Passage Start Marker

Cell-engineered synthetic chylomicrons for oral drug delivery applications

Lead Research Organisation: Imperial College London
Department Name: Dept of Chemistry

Abstract

The delivery of biological drugs such as therapeutic peptides and proteins via the oral route is an important area of research. However, successful peptide delivery via any administration route is currently highly challenging. The oral delivery of peptides is hampered due to their low bioavailability, which results from low absorption and high rates of first-pass extraction, due to enzymatic and pH mediated hydrolysis in the gastrointestinal (GI) tract and liver. Given the successful generation of antidiabetic peptides and insulin-like peptides (such as glucagon-like peptide-1 (GLP-1), there is great interest in developing oral peptide delivery methodologies due to high patient compliance and market potential.

Passage End Marker

- _Apply what you read_:
1 > In the abstract on oral peptide delivery, what two causes of low bioavailability are given?
2 > Continue the abstract on oral peptide delivery from the end of its last sentence.

Available data Start Marker

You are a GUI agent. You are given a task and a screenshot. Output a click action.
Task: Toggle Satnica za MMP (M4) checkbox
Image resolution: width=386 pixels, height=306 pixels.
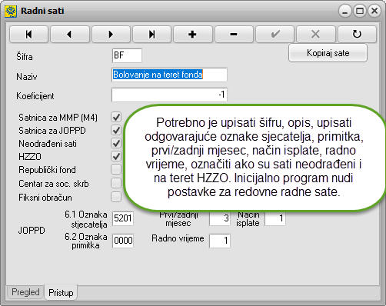click(x=116, y=117)
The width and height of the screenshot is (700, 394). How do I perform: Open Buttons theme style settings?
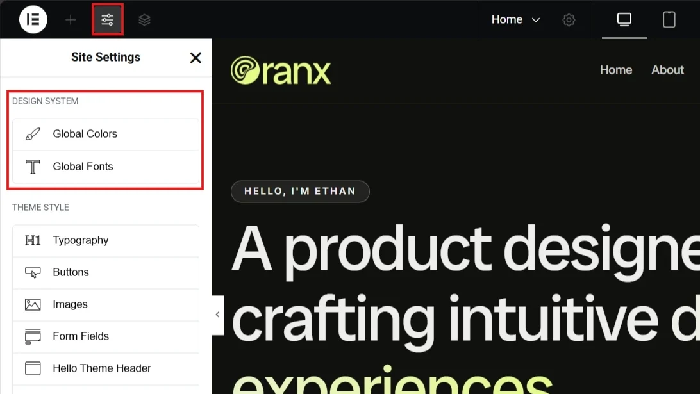coord(106,272)
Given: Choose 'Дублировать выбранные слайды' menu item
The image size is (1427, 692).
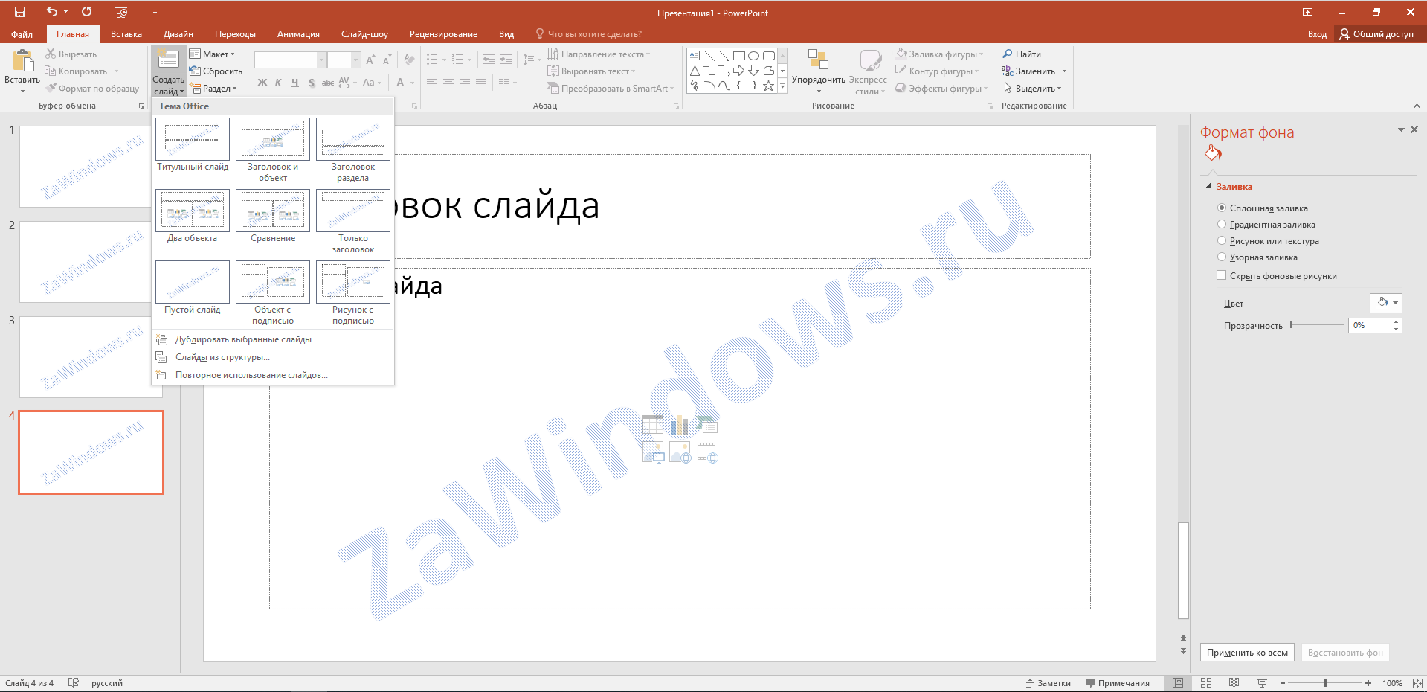Looking at the screenshot, I should click(243, 339).
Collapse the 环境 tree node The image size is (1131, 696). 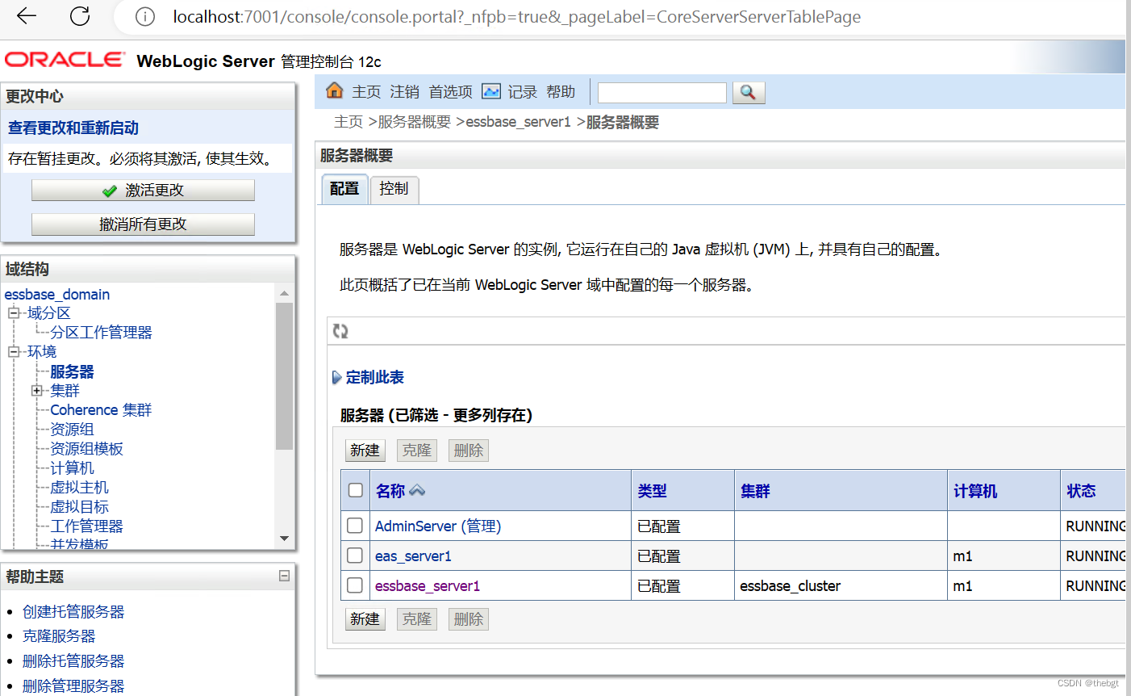click(x=13, y=351)
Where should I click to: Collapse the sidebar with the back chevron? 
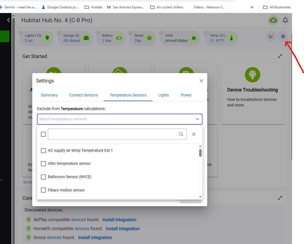click(x=8, y=20)
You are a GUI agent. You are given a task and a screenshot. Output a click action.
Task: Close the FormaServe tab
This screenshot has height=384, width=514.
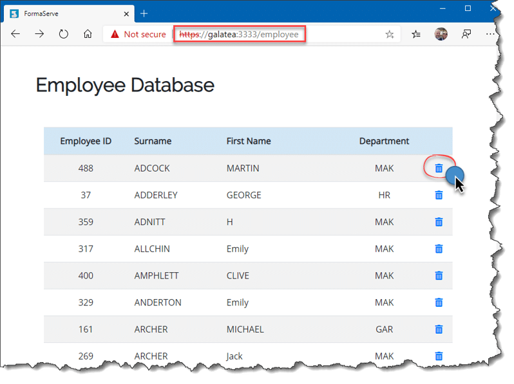125,14
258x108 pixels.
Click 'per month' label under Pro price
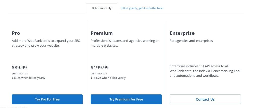pos(20,73)

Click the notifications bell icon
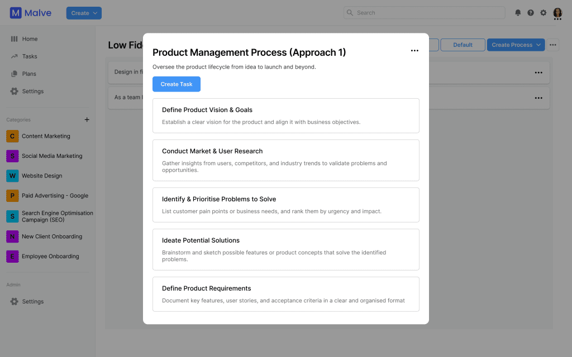pos(518,13)
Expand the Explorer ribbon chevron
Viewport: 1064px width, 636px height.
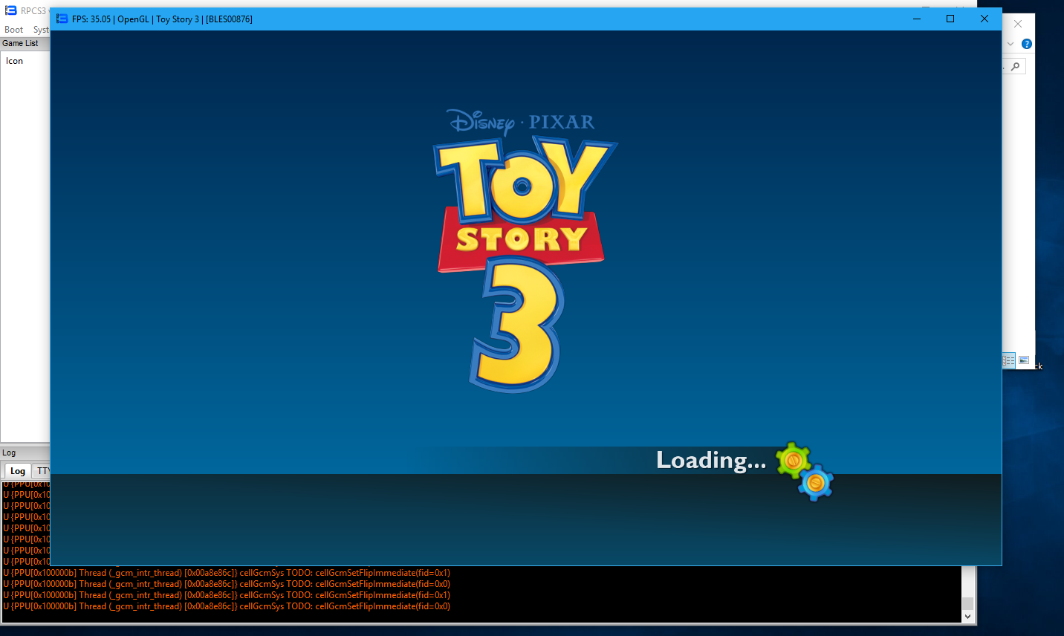[1011, 44]
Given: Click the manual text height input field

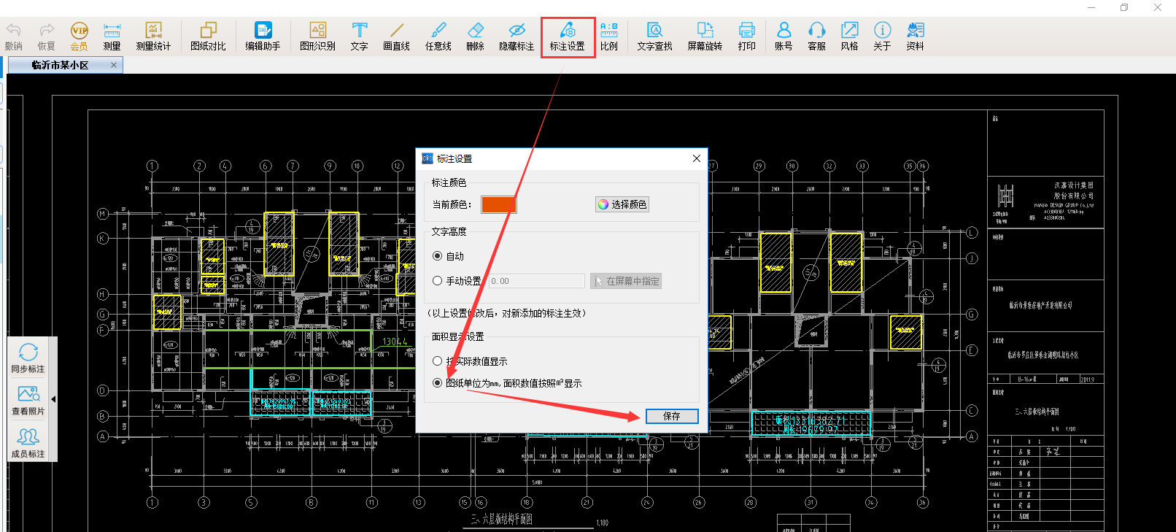Looking at the screenshot, I should coord(537,281).
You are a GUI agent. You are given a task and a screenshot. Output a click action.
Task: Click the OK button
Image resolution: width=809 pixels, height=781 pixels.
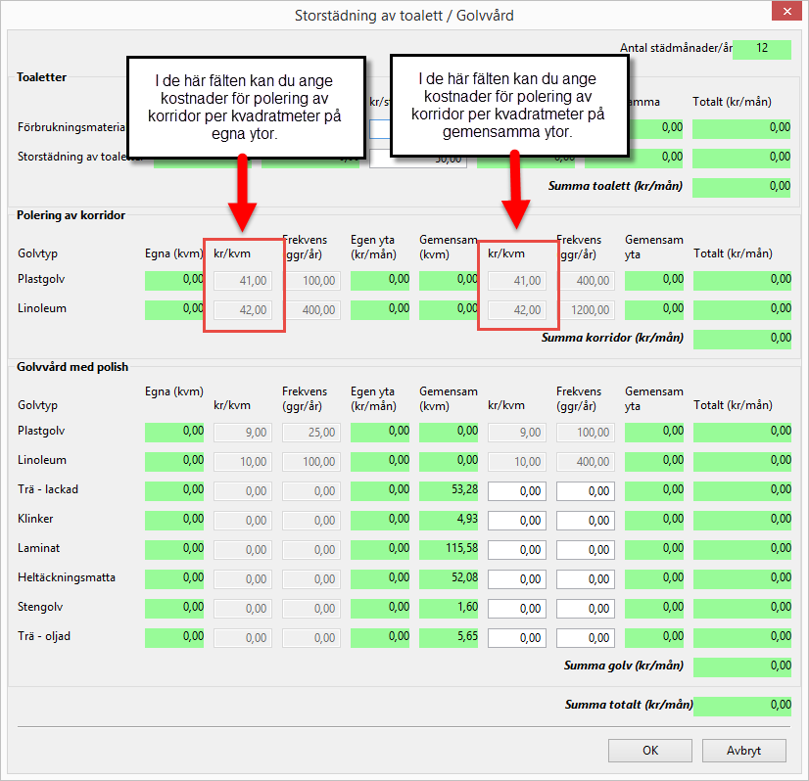(649, 751)
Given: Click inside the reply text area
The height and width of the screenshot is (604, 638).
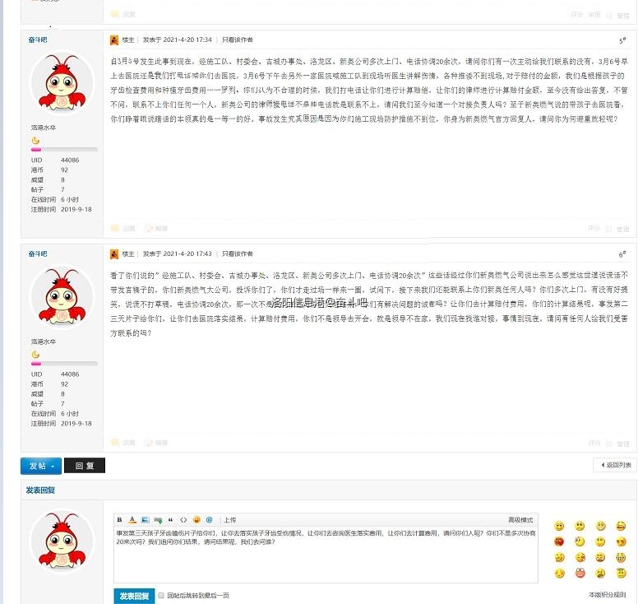Looking at the screenshot, I should coord(326,560).
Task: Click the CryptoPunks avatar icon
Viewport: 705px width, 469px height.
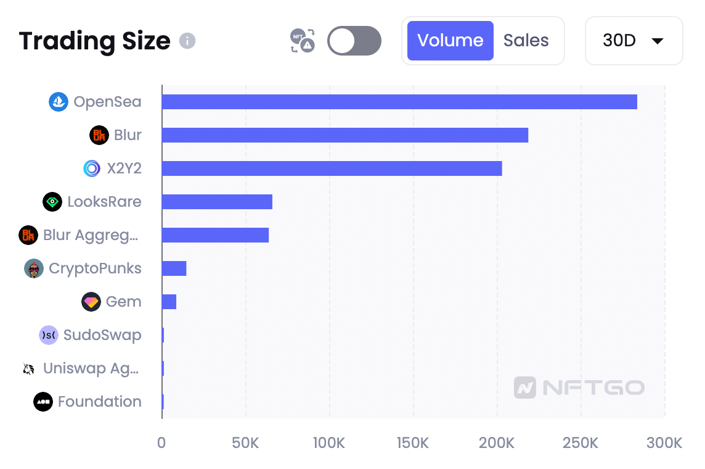Action: [34, 268]
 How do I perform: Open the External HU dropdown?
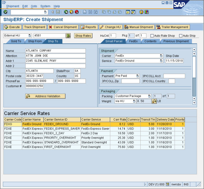[x=30, y=36]
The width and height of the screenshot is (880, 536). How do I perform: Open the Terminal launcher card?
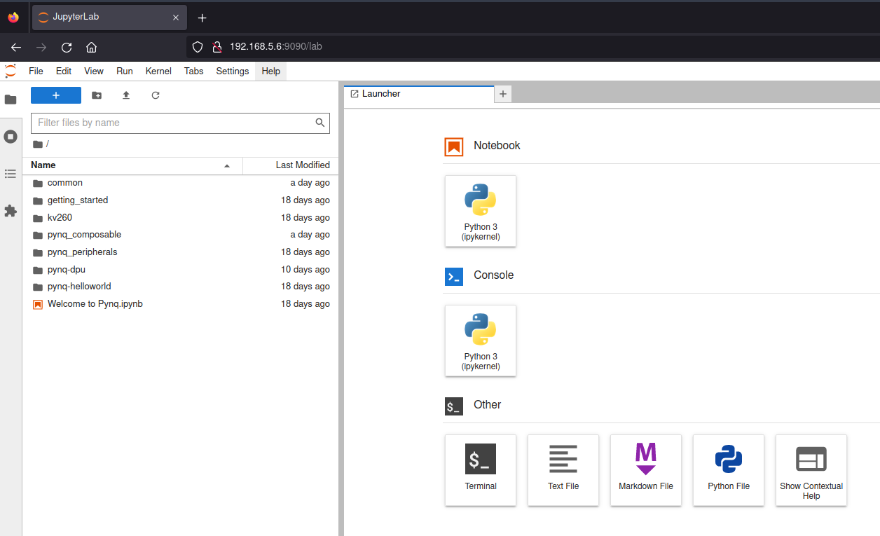(x=481, y=469)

Available data End Marker

- _Results by task_:
1 > Low absorption and high rates of first-pass extraction.

2 >
Chylomicrons are lipoproteins (a group of soluble proteins that combine with and transport fat or other lipids in the blood plasma) formed in enterocytes via the packaging of nascent triacylglycerols, cholesterol, cholesterol esters, at least one fat soluble vitamin, and apolipoprotein B48 (ApoB48). Chylomicrons are secreted from the enterocyte into the mesenteric lymph. Incorporation of hydrophobic molecules and drugs into chylomicrons can exploit this pathway for drug delivery to the lymphatics. In this project, we aim to create a new paradigm for lipophilic peptide delivery across the gut by hijacking and exploiting chylomicron cellular machinery in enterocytes with the chylomicrons in effect acting as stealth shields for the peptide of interest. By combining droplet-based microfluidics with robotics we will able to manufacture synthetic chylomicrons for the first time (termed chylosomes) enabling us to systematically vary their composition and study the molecular interactions that underpin their stability. Using the resulting molecular engineering rules that will emerge from these studies we will design de-novo chylomicrons that can onboard user-defined peptides. Using organon-a-chip technologies coupled with super-resolution microscopy (nanoscopy) we will then study the mechanism of interaction between the chylomicrons and the gut lining.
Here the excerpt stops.